The required output is the lines below from the line containing "[twitter] (72, 2062)" to the line containing "PC კომპონენტები (107, 468)", inclusive, retyped exactly. No other lines belong in it.

### EXTRACTED MATERIAL

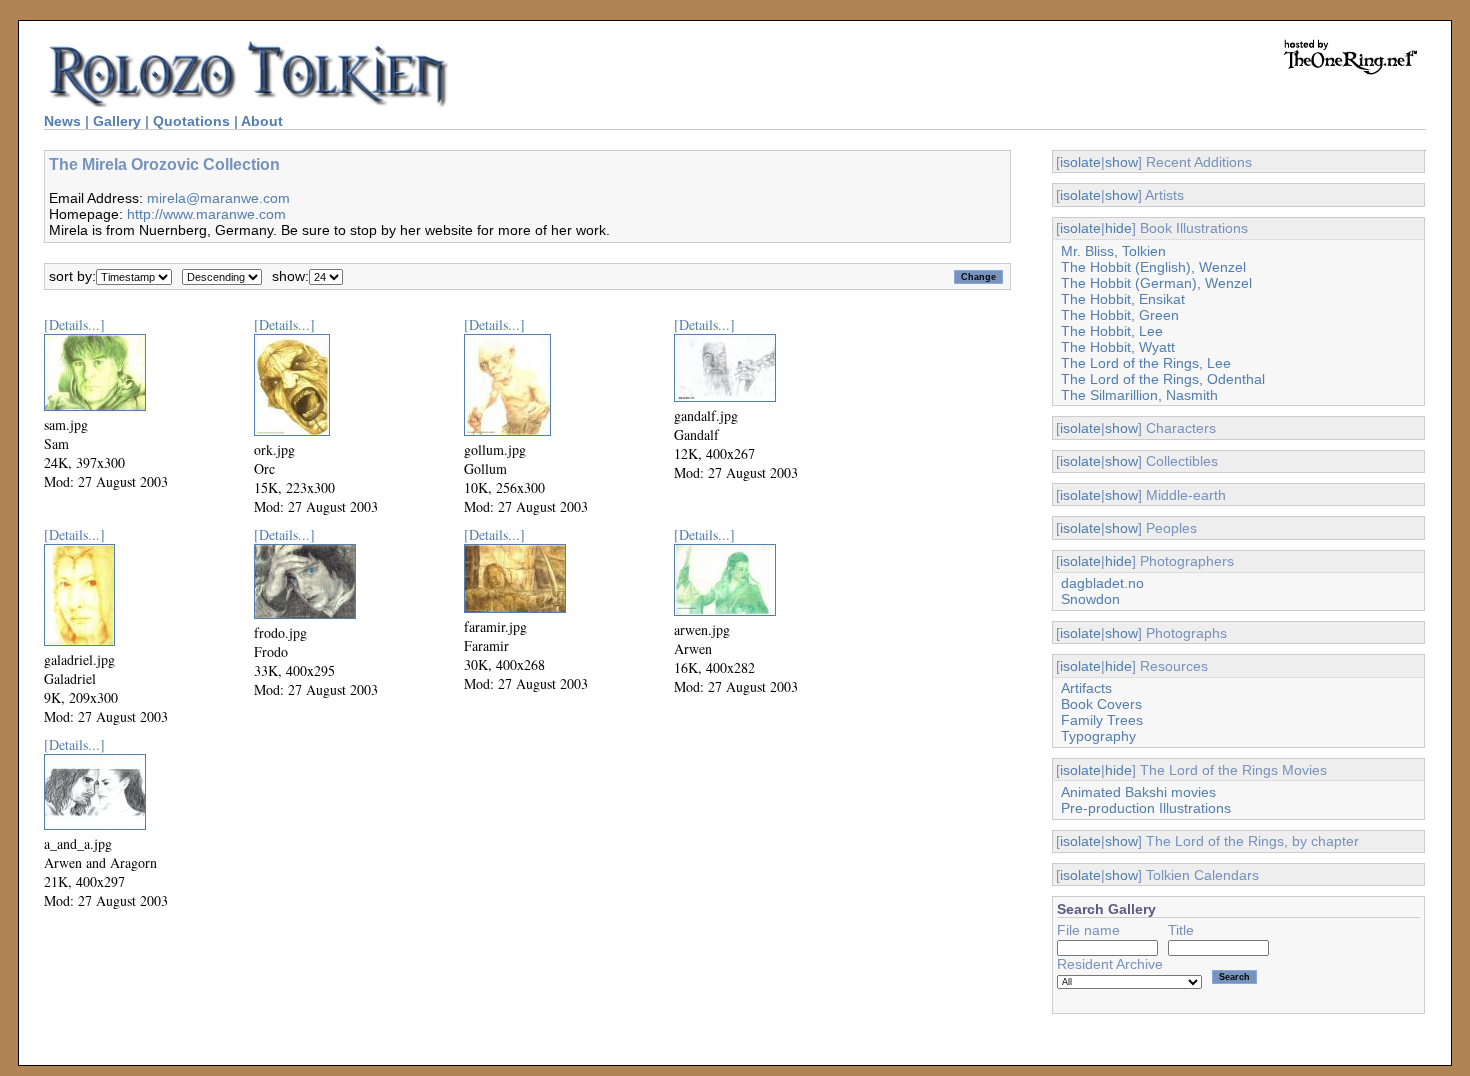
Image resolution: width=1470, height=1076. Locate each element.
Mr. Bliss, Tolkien (1113, 251)
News (62, 121)
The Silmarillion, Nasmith (1139, 395)
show (1121, 162)
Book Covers (1101, 704)
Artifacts (1086, 688)
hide (1118, 228)
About (262, 121)
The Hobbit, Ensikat (1123, 299)
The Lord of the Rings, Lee (1146, 363)
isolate (1080, 162)
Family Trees (1102, 720)
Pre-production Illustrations (1146, 808)
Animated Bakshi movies (1138, 792)
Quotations (191, 121)
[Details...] (74, 324)
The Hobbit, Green (1120, 315)
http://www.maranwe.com (206, 214)
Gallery (117, 121)
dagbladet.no (1102, 583)
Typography (1098, 736)
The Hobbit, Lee (1112, 331)
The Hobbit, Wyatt (1118, 347)
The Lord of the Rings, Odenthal (1163, 379)
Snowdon (1090, 599)
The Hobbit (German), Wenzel (1156, 283)
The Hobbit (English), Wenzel (1153, 267)
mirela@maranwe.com (218, 198)
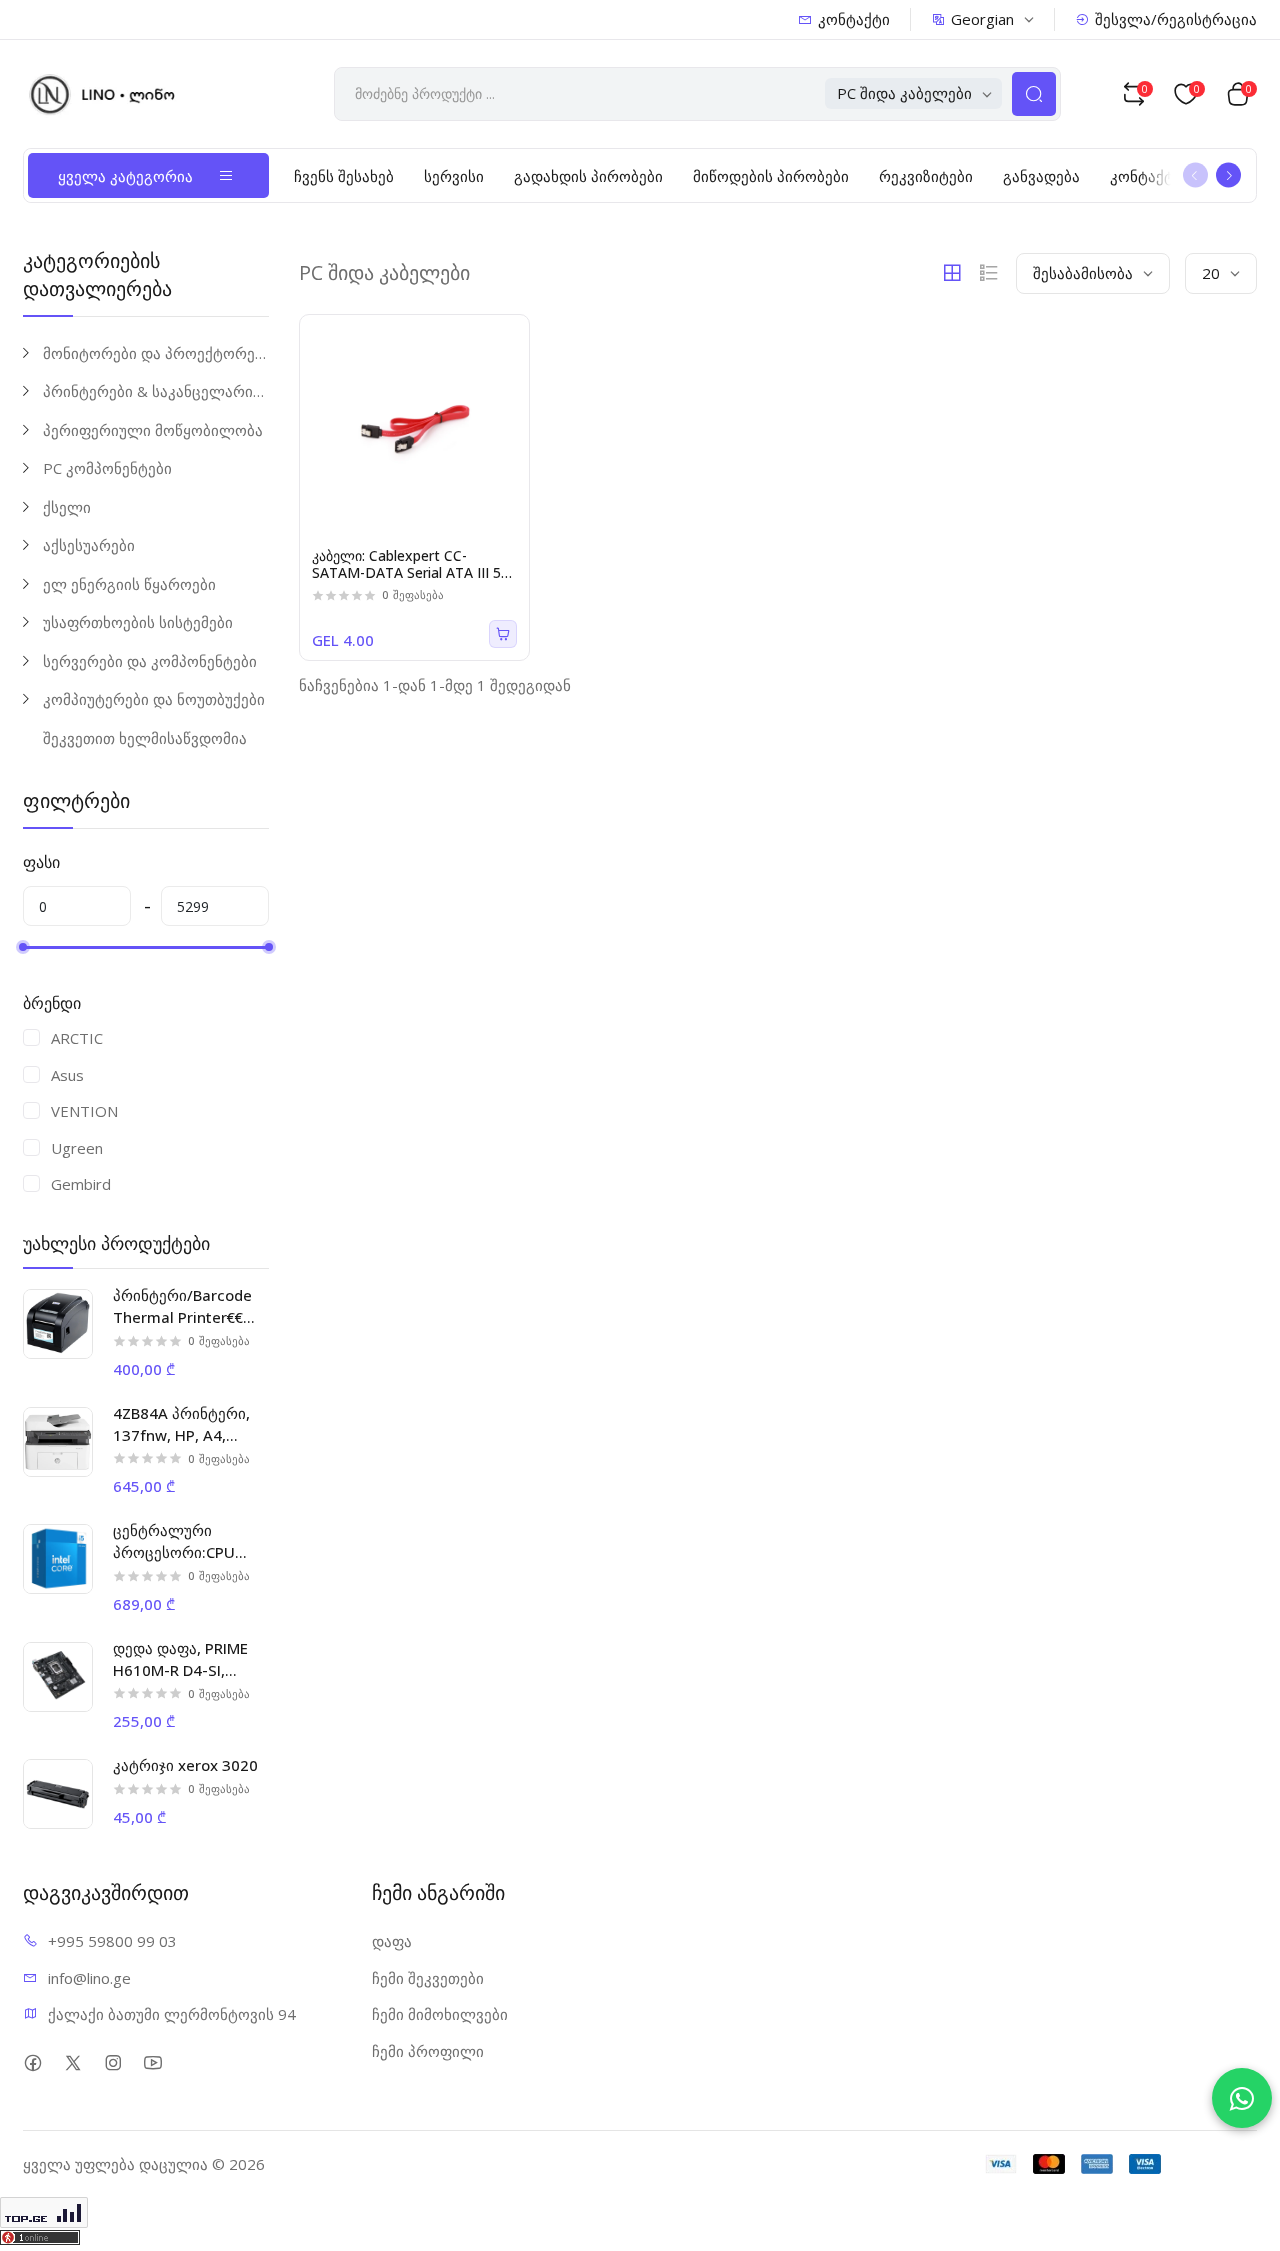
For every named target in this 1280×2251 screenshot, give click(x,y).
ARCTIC (77, 1038)
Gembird (81, 1184)
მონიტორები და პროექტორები (156, 353)
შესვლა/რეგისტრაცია (1176, 19)
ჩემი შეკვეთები (428, 1978)
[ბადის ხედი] (952, 273)
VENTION (84, 1111)
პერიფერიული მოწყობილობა (153, 430)
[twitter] (72, 2062)
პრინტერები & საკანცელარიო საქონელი (156, 391)
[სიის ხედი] (989, 273)
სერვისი (454, 176)
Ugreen (77, 1148)
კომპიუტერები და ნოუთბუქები (154, 699)
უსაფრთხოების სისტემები (138, 622)
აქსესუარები (89, 545)
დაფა (392, 1941)
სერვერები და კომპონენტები (150, 661)
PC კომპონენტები (107, 468)
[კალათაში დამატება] (503, 634)
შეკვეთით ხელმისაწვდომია (145, 738)
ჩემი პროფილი (428, 2051)
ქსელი (67, 507)
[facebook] (32, 2062)
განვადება (1041, 176)
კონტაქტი (854, 19)
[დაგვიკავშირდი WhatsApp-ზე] (1242, 2098)
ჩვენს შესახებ (344, 176)
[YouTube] (152, 2062)
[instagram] (112, 2062)
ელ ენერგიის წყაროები (129, 584)
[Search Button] (1034, 94)
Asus (67, 1075)
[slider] (23, 947)
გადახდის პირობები (588, 176)
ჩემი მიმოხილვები (440, 2014)
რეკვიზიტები (926, 176)
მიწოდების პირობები (771, 176)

######

RESPONSE TO THIS TASK:
[twitter] (72, 2062)
პრინტერები & საკანცელარიო საქონელი (156, 391)
[სიის ხედი] (989, 273)
სერვისი (454, 176)
Ugreen (77, 1148)
კომპიუტერები და ნოუთბუქები (154, 699)
უსაფრთხოების სისტემები (138, 622)
აქსესუარები (89, 545)
დაფა (392, 1941)
სერვერები და კომპონენტები (150, 661)
PC კომპონენტები (107, 468)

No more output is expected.